DOCUMENT EXCERPT start

REGULAR readers may have begun to suspect that there are aspects of daily life, or "life", and popular "culture", that I simply cannot understand. That attitude is often ascribed to some philosophical quirk or emotional deficit, or to the increasingly Not With It-ness of galloping old age, but mostly by people who are hopelessly ensnared in the culture and whose testimony is therefore suspect. I find my objections practical, personal, and completely reasonable, although, of course, this is precisely the sort of thing I would say.
I think I have a fairly complete understanding of the process of fashion, say: the restlessness of creativity, the attraction and staling rate of the New, the desire to define oneself as both unique and as belonging, the contempt for the familiar, the child's view of the world's, and especially his parents', stasis, and the rock-steady birth rate of the Sucker. I celebrate that in all its messy glory. What I don't get are the particulars. I don't get eye makeup trends for the last decade. I don't understand why some talent-free careerist with a cooking show or a network hosting gig has a hairdo swiped from Stiv Bators. Or, rather, I do; what I don't understand is why the public sits still for it. I don't understand why millions of otherwise normal-seeming adults flock to buy trendy eyeglasses which flatter something south of 10% of 'em, and make even those look like their faces have a sidebar. At some point this stuff stops being about a moment's perception, and starts getting graded on an absolute scale; there's a clear distinction between Groucho Marx and Fidel Castro. There's geek chic, and then there's lining up to be dunned for your ovine behavior. I understood why Elvis Costello wanted to look like a cracked Buddy Holly. What I don't understand is why Seth at the Floor Covering Counter at Lowe's wants to look like the love child of Melina Mercouri and John Lydon.

DOCUMENT EXCERPT end
DATA SHOWN start

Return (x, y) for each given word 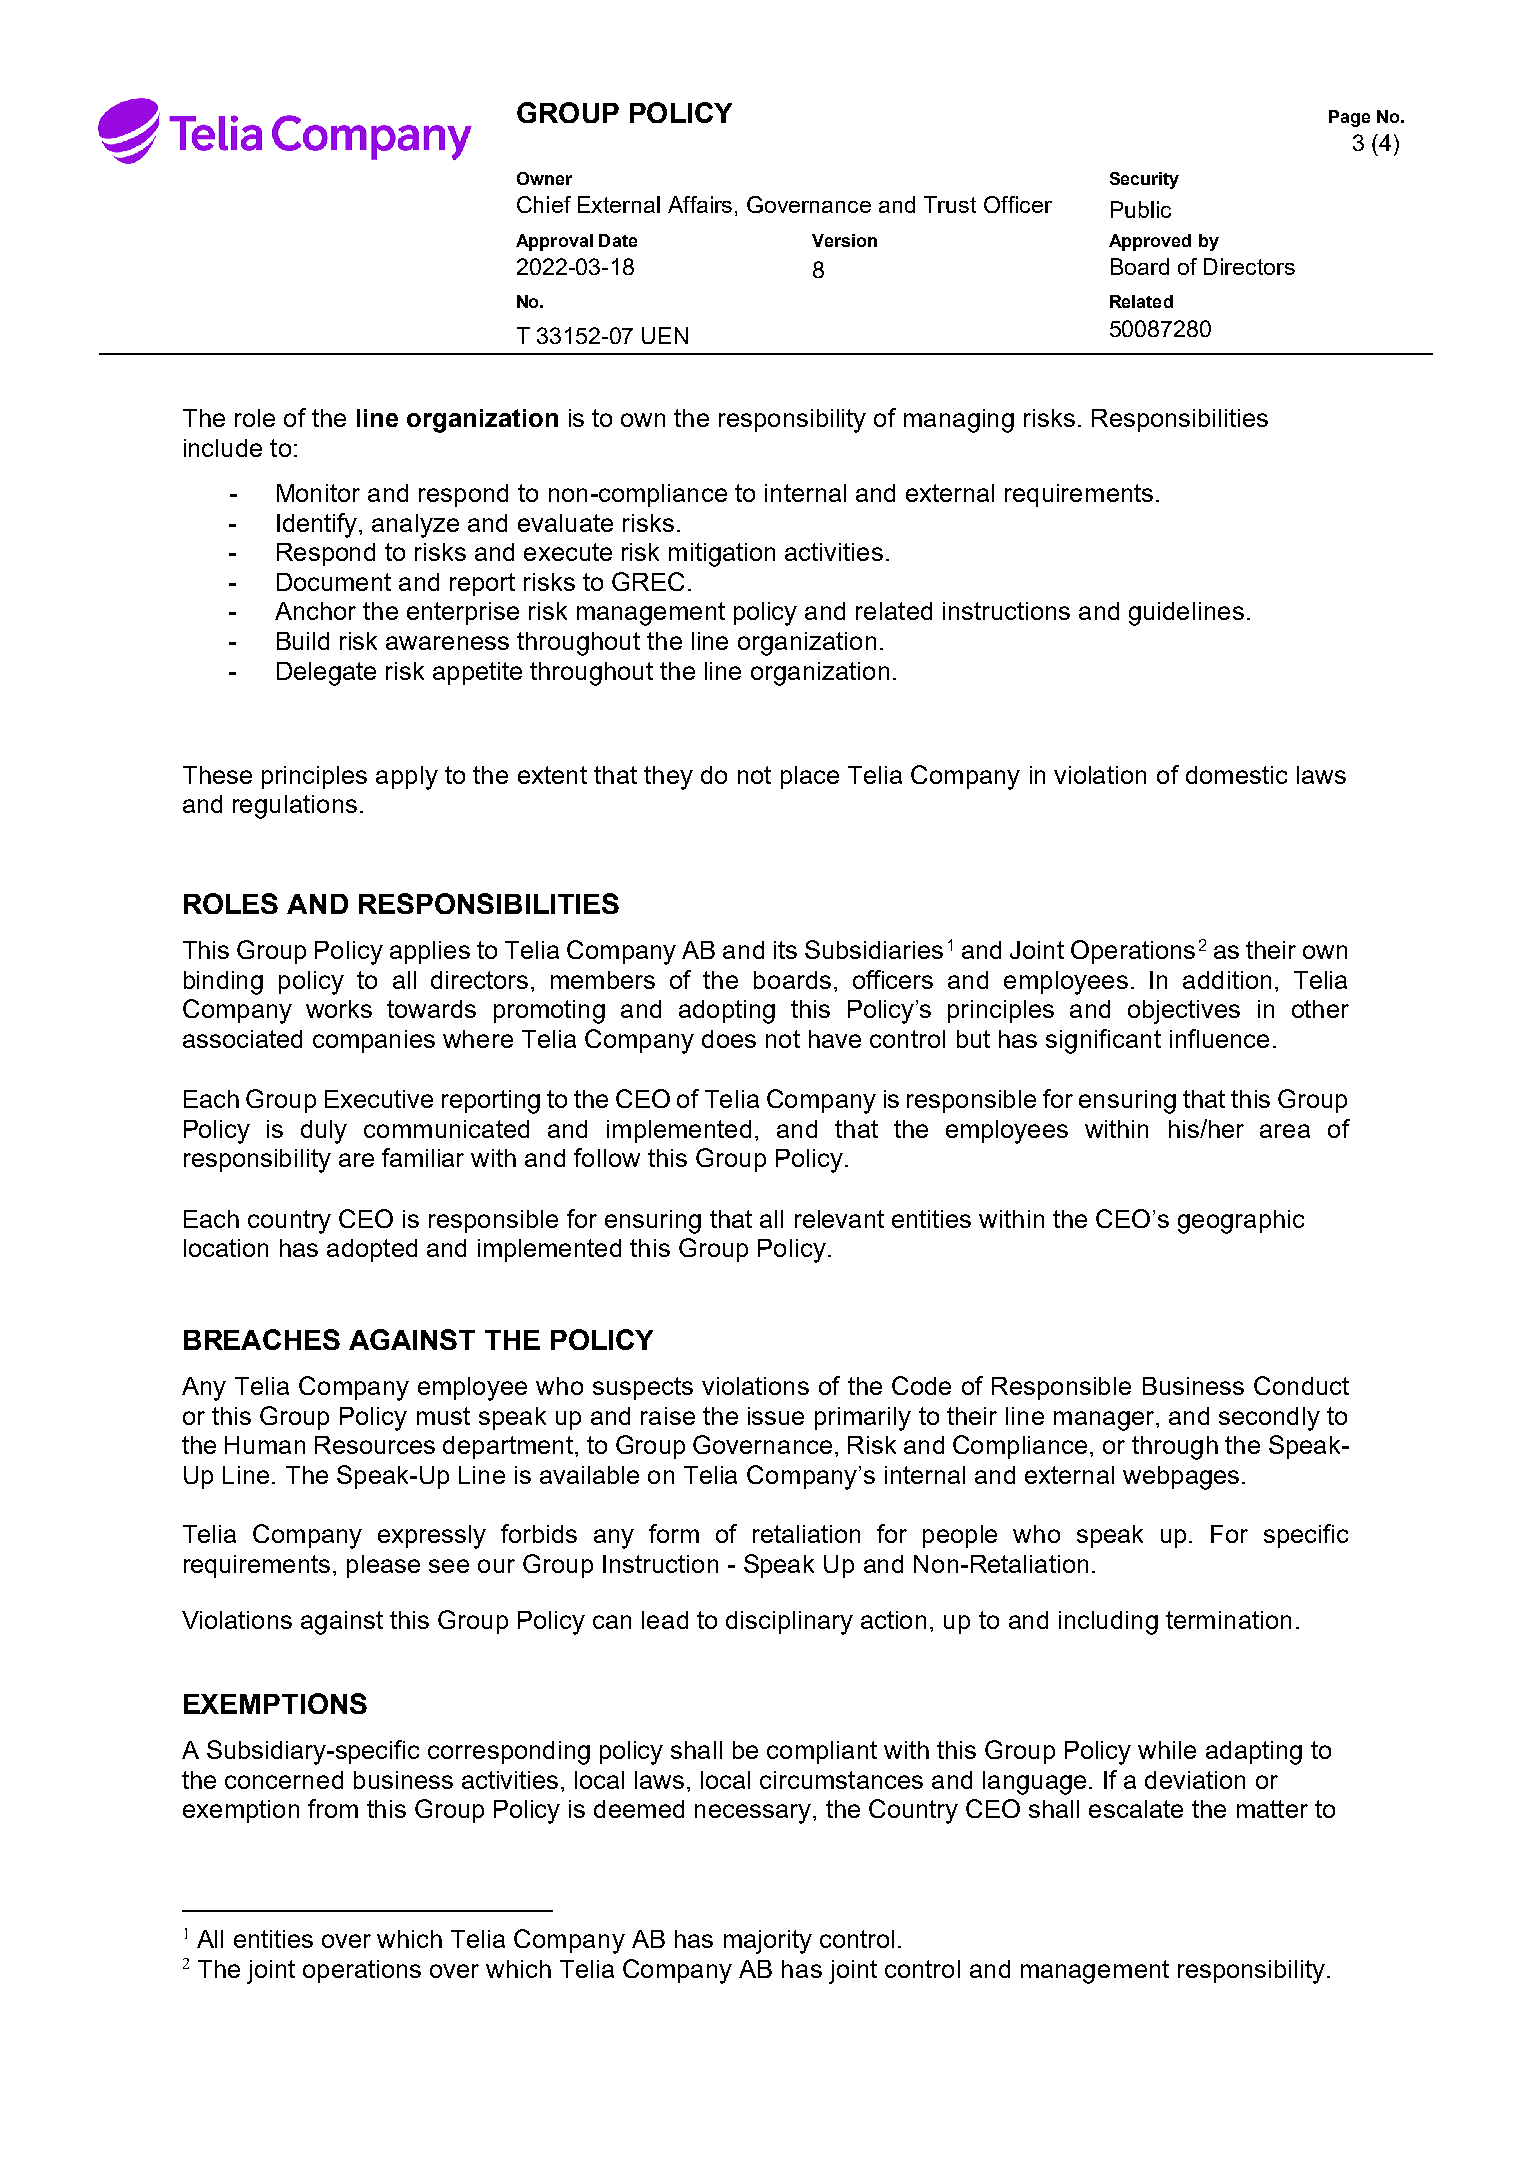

DATA SHOWN end

## WORK REQUIRED
In the essay on fashion, whom does the writer say Elvis Costello wanted to look like? These lines have nothing to do with the essay on fashion.

## RESPONSE TO THIS EXERCISE
A cracked Buddy Holly.